» **Aim of the task**:
Output all records exactly.

Stored entries
+ + + + +

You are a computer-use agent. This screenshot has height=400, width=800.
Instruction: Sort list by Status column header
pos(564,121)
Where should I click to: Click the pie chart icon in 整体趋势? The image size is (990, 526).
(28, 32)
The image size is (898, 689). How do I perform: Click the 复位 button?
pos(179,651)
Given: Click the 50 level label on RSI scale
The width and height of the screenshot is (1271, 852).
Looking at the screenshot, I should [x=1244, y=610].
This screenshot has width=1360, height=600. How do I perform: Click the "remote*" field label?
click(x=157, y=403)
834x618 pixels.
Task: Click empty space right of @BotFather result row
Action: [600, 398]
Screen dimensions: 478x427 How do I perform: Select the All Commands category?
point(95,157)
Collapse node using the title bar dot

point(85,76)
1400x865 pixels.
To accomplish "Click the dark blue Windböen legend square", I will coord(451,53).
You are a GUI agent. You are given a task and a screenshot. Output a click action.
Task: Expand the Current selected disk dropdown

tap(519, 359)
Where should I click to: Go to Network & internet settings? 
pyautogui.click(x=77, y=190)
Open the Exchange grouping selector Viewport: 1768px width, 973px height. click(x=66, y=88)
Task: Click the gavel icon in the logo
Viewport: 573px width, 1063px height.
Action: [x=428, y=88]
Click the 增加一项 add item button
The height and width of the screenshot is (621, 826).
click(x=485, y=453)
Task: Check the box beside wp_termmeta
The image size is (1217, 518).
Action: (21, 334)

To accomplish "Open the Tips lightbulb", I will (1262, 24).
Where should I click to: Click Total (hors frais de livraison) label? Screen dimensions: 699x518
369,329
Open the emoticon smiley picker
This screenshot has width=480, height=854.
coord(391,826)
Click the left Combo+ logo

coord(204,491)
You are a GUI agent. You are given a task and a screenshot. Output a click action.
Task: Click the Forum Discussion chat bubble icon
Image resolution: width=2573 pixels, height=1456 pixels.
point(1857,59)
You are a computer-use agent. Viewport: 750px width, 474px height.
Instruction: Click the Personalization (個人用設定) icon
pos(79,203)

+ + + + +

» **Exercise output**:
You are a computer-use agent. This screenshot has height=400, width=800.
Instruction: Sort list by Status column header
pos(564,121)
Where should I click to: Click the pie chart icon in 整体趋势? The image size is (990, 526).
(28, 32)
The image size is (898, 689). How do I perform: Click the 复位 button?
pos(179,651)
Given: Click the 50 level label on RSI scale
The width and height of the screenshot is (1271, 852).
Looking at the screenshot, I should [x=1244, y=610].
This screenshot has width=1360, height=600. How do I perform: Click the "remote*" field label?
click(x=157, y=403)
834x618 pixels.
Task: Click empty space right of @BotFather result row
Action: [600, 398]
Screen dimensions: 478x427 How do I perform: Select the All Commands category?
point(95,157)
Collapse node using the title bar dot

point(85,76)
1400x865 pixels.
To accomplish "Click the dark blue Windböen legend square", I will coord(451,53).
You are a GUI agent. You are given a task and a screenshot. Output a click action.
Task: Expand the Current selected disk dropdown

tap(519, 359)
Where should I click to: Go to Network & internet settings? 
pyautogui.click(x=77, y=190)
Open the Exchange grouping selector Viewport: 1768px width, 973px height. click(x=66, y=88)
Task: Click the gavel icon in the logo
Viewport: 573px width, 1063px height.
Action: [x=428, y=88]
Click the 增加一项 add item button
The height and width of the screenshot is (621, 826).
click(x=485, y=453)
Task: Check the box beside wp_termmeta
The image size is (1217, 518).
Action: (21, 334)

To accomplish "Open the Tips lightbulb", I will (1262, 24).
Where should I click to: Click Total (hors frais de livraison) label? Screen dimensions: 699x518
369,329
Open the emoticon smiley picker
This screenshot has width=480, height=854.
coord(391,826)
Click the left Combo+ logo

coord(204,491)
You are a GUI agent. You are given a task and a screenshot. Output a click action.
Task: Click the Forum Discussion chat bubble icon
Image resolution: width=2573 pixels, height=1456 pixels.
point(1857,59)
You are a computer-use agent. Viewport: 750px width, 474px height.
Instruction: Click the Personalization (個人用設定) icon
pos(79,203)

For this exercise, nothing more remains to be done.